Activity: The response should hold each line from the entries below where "Given" is found.

Data in this exercise:

○ ○ ○ ○ ○ ○ ○

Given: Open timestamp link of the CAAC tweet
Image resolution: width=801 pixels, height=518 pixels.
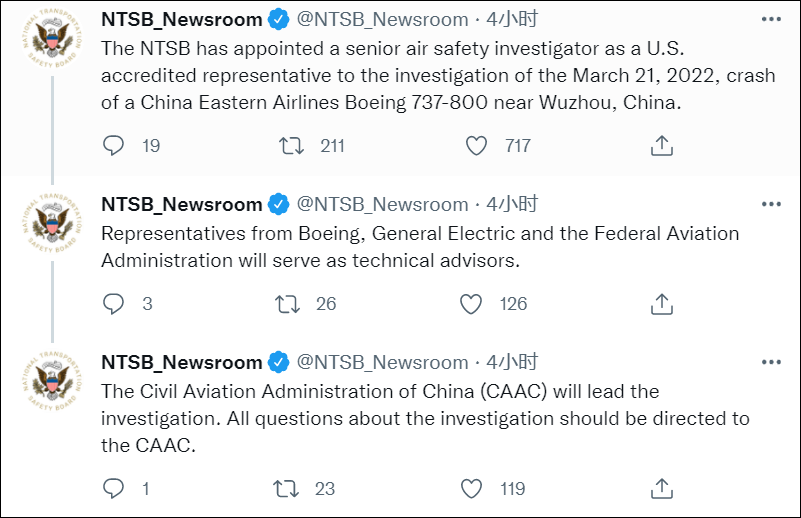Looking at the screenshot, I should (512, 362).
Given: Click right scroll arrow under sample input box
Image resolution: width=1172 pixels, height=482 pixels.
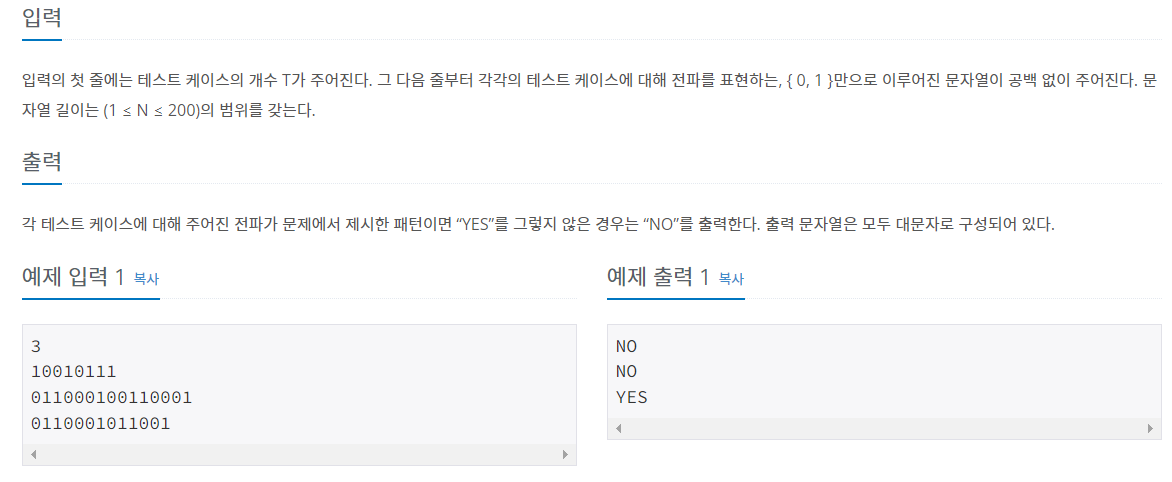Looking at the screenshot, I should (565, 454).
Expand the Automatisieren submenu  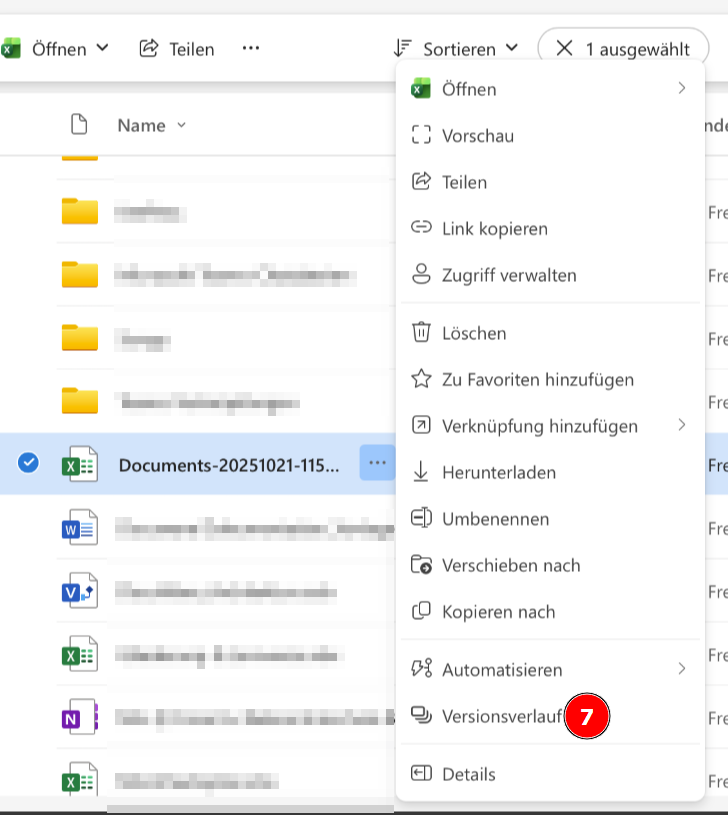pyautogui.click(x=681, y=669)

○ ○ ○ ○ ○ ○ ○

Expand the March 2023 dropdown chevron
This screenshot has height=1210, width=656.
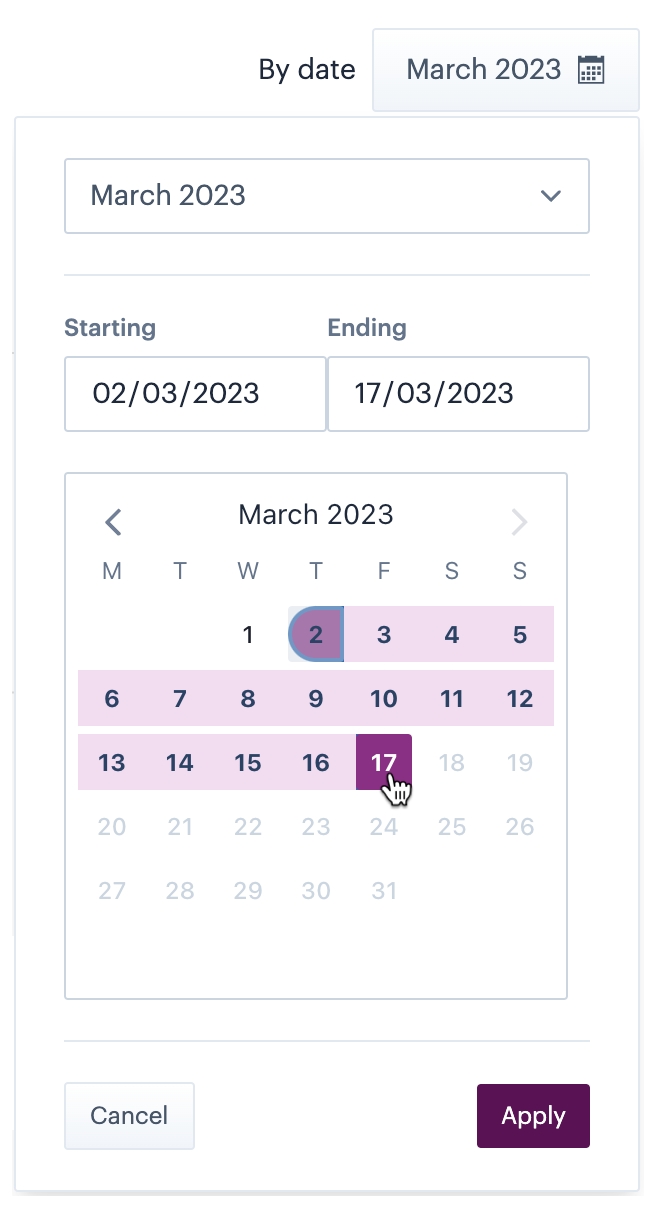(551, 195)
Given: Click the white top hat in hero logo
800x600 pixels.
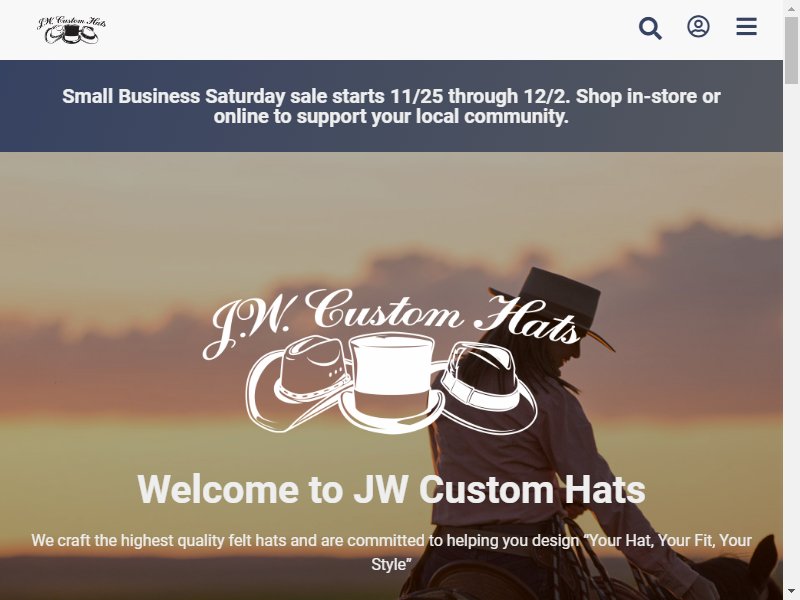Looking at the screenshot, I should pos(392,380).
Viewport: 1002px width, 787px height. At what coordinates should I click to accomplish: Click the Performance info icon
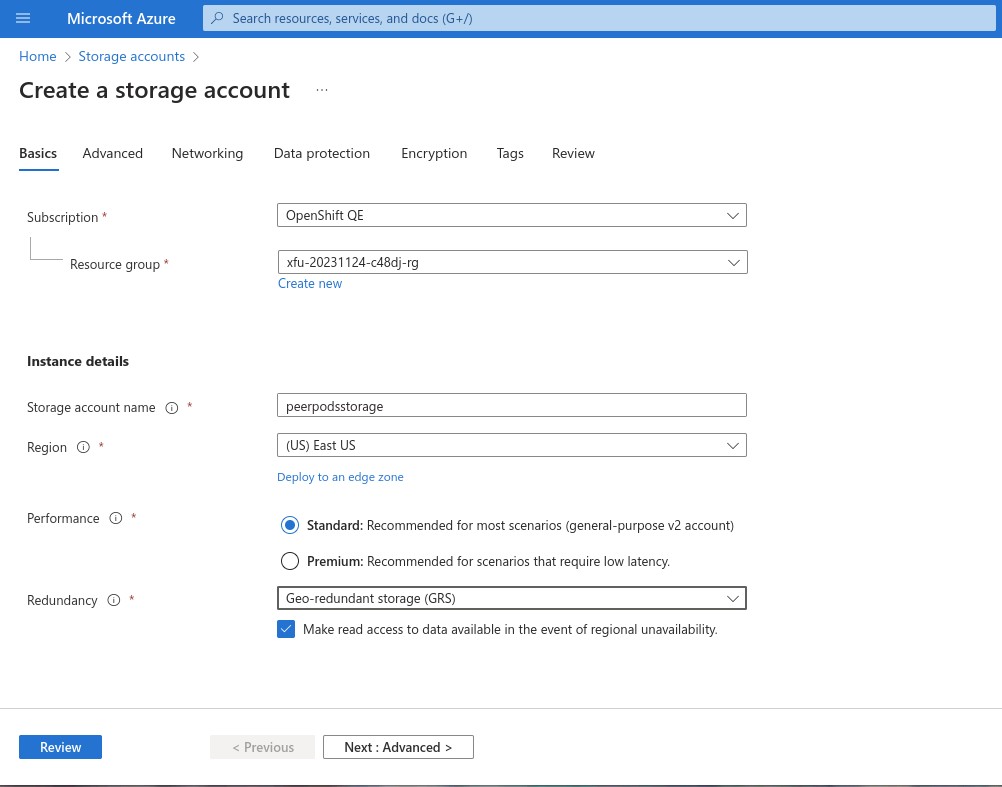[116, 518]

○ ○ ○ ○ ○ ○ ○

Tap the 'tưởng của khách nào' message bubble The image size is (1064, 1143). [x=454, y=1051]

○ ○ ○ ○ ○ ○ ○

Result of this task:
Given: Open timestamp link of the CAAC tweet
Given: Click right scroll arrow under sample input box
Given: Click the white top hat in hero logo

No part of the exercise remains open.